Designing a 3-D printed structure is hard enough when the product is inches or feet in size. Imagine shrinking it smaller than a drop of water, smaller even than a human hair, until it is dwarfed by a common bacterium.
This impossibly small structure can be made a reality with focused electron beam induced deposition, or FEBID, to essentially 3-D print at the nanoscale. FEBID uses an electron beam from a scanning electron microscope to condense gaseous precursor molecules into a solid deposit on a surface.
Previously, this method was laborious, prone to errors and impractical for creating complex structures larger than a few nanometers. Now, a team at the Department of Energy’s Oak Ridge National Laboratory, in collaboration with the University of Tennessee and the Graz University of Technology, has developed a powerful simulation-guided drafting process to improve FEBID and introduce new possibilities in nanomanufacturing.
The new system integrates design and construction into one streamlined process that creates complex 3-D nanostructures.
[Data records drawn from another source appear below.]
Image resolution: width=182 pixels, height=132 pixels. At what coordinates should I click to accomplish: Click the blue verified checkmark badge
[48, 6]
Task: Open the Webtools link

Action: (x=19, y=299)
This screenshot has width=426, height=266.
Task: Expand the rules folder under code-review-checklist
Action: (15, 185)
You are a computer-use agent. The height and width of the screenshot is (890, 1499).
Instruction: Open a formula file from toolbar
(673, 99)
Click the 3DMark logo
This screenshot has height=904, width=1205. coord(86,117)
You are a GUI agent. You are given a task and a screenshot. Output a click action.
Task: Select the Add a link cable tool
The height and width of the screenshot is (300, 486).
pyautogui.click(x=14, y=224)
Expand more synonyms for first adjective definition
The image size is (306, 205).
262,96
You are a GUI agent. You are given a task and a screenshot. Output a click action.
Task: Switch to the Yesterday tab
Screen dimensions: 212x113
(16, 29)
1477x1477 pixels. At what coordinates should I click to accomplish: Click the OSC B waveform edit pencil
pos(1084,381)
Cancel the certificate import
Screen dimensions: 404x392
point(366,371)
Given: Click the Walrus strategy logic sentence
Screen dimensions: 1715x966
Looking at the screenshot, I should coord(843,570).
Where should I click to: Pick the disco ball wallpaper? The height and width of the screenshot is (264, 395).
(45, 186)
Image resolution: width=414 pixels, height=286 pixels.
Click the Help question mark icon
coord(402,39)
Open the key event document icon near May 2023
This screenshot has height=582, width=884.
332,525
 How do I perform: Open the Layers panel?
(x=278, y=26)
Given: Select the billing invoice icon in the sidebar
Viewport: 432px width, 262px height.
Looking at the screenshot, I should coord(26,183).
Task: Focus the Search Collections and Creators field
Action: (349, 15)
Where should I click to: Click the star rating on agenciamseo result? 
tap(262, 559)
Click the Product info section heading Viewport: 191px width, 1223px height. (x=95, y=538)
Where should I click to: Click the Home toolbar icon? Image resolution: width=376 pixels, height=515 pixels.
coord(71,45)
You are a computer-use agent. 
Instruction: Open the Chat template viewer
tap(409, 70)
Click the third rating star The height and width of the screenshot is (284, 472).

The ability to accurately design custom nanostructures opens up a host of novel applications in 3-D plasmonics, free-standing nano-sensors and nano-mechanical elements on the lower nanoscale which are almost impossible to fabricate by other techniques.
The process uses a 3-D simulation to guide the electron beam and replicate complex lattices and meshes between 10 nanometers and one micron in size. The model tracks electron scattering paths and the release of secondary electrons to predict the pattern of deposition on the surface of the material and visualize the final structure of an experiment.
The innovative aspect of this work, is the convergence of experiments and simulation. The simulation guides the experimental construction, while the completed experiments, in turn, provide feedback on the accuracy and strength of the simulation. Designs are fed into the simulation and drafting program, and any inconsistencies between the two caused by secondary electron activity can be caught before the experiment.